I never mean to start out with a list of ingredients wildly at odds with my socioeconomic standing. There are a lot of staples in the cupboard, and staples for me are the items you’ll see repeated — garlic, onions, curry, hot chili or cayenne pepper, different cooking oils. I find that maintaining a foundation of things like these makes making tasty meals possible on a budget… but it can force me into ruts. You all know I like sauces that go over rice — ah, but I am so much more!

…I say this as I go into another sauce/rice recipe, of course, but my intentions with it are good! I have just learned how to blanch tomatoes and I was hot to do another batch. In familiar tradition, these blanched and diced and drained tomatoes became another sauce. Their journey, however, was a noble one.

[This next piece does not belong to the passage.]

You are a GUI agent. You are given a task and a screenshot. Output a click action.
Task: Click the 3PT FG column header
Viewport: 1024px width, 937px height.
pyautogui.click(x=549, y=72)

After blanching, dicing and draining off the more watery tomato juice, add your tomatoes (about 3c diced) to a pan that’s had garlic, onion, mustard seeds and kala jeera simmering in its oil foundation on [heat to M then reduce to ML after 5m] for a good 20-30m. Add remaining seasonings and stir, let come to a boil on M and keep it in ML-M uncovered for an hour or so — until everything has thickened. Remove from heat and let cool a little before pouring into the food processor. Pulse until smooth then return to the pan, this time with a little coconut milk and lime juice. Mix everything together well as you fold in the beans, then top with a sprig of basil and cover. Turn heat back to M and let it steam for just a minute or two before serving over Basmati rice. 4 spoons!

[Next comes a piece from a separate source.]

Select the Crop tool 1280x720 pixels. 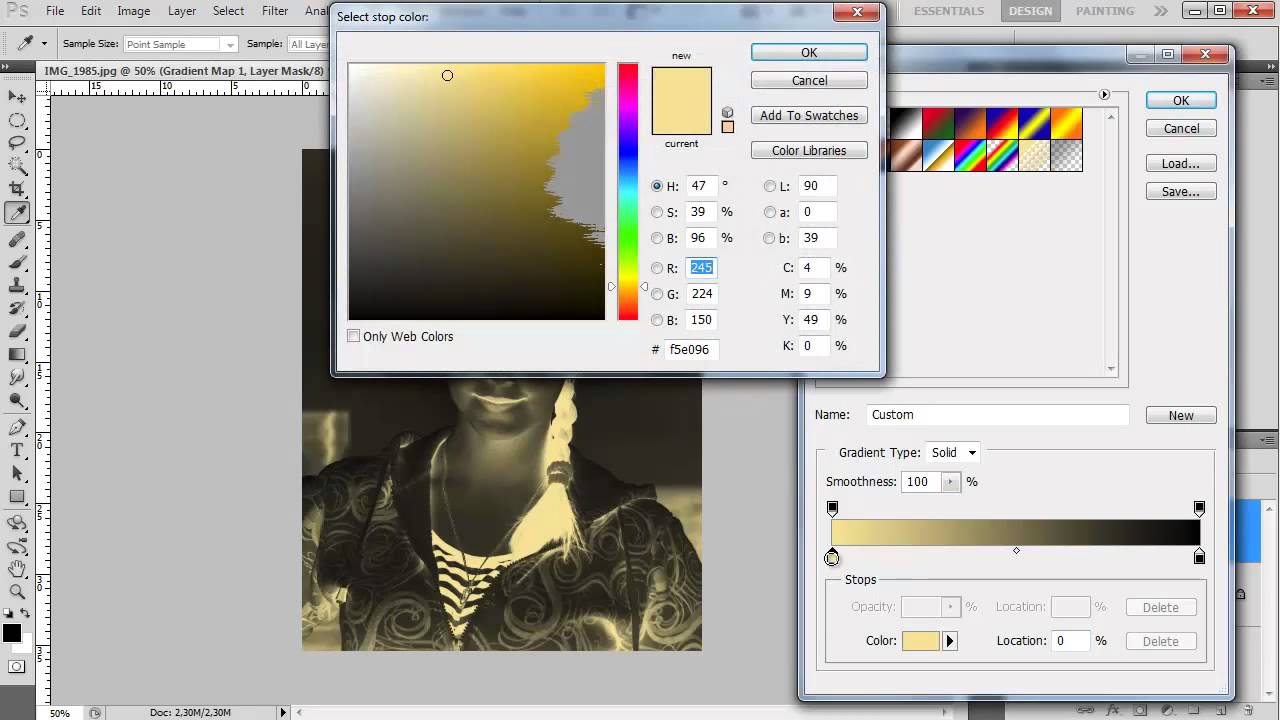coord(17,189)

Shakarkand Curry (or “A Shakarkand a Priest Walk Into a Bar…”)

In my pantry today:

  • 1.5 c lentils
  • 1 large sweet potato, baked
  • 1 medium Vidalia onion
  • 1 14.5 oz can [chicken or vegetable] broth
  • 4 cloves garlic
  • 1 tsp safflower oil
  • 1/2 tsp coconut oil
  • 1 tbsp cashew butter
  • 1 tbsp ground brown flax
  • 2 tsp yellow curry
  • 1 tsp hot curry powder
  • 1 tsp garam masala
  • 1 tsp hot red chili powder
  • 1 tsp cardamom
  • 1/2 tsp coriander
  • 1/2 tsp turmeric
  • 1/2 tsp asafoetida

So I’ve been roasting sweet potatoes at will lately — I hate that I’m inspired by anything a fast food chain does, but I can’t help but be by the sweet buttery spread that accompanies one of these “Signature Sides” from Wendy’s®. I’ve duplicated — nay, improved upon — their formula and that recipe is forthcoming. But back to the copious number of baked sweet potatoes in my refrigerator.

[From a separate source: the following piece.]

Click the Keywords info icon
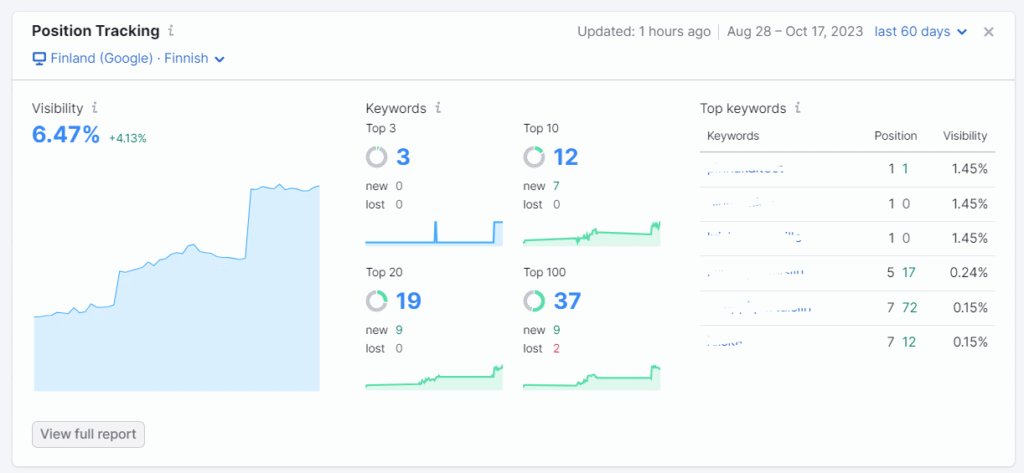 click(x=438, y=108)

This one is gonna be a not-sinful-dessert-or-sometimes-meal option. It’ll be a curry! We’re gonna take the soft already-baked pulp out of the skin and set it aside. Start your minced onion and garlic in your oils warming to M. When full heat is reached, reduce to ML and let them cook until the onions become translucent. At that point, add your sweet potato and mash it into the pan. Add seasonings and flax and continue mashing. Once you feel good and smash-happy, add the broth slowly and dial it back to a more gentle pulverization. Once it’s a happy family, let simmer on M for just a minute then slowly stir in your lentils. Let the whole mess simmer together for 15-45m before serving over Basmati rice. 5 spoons!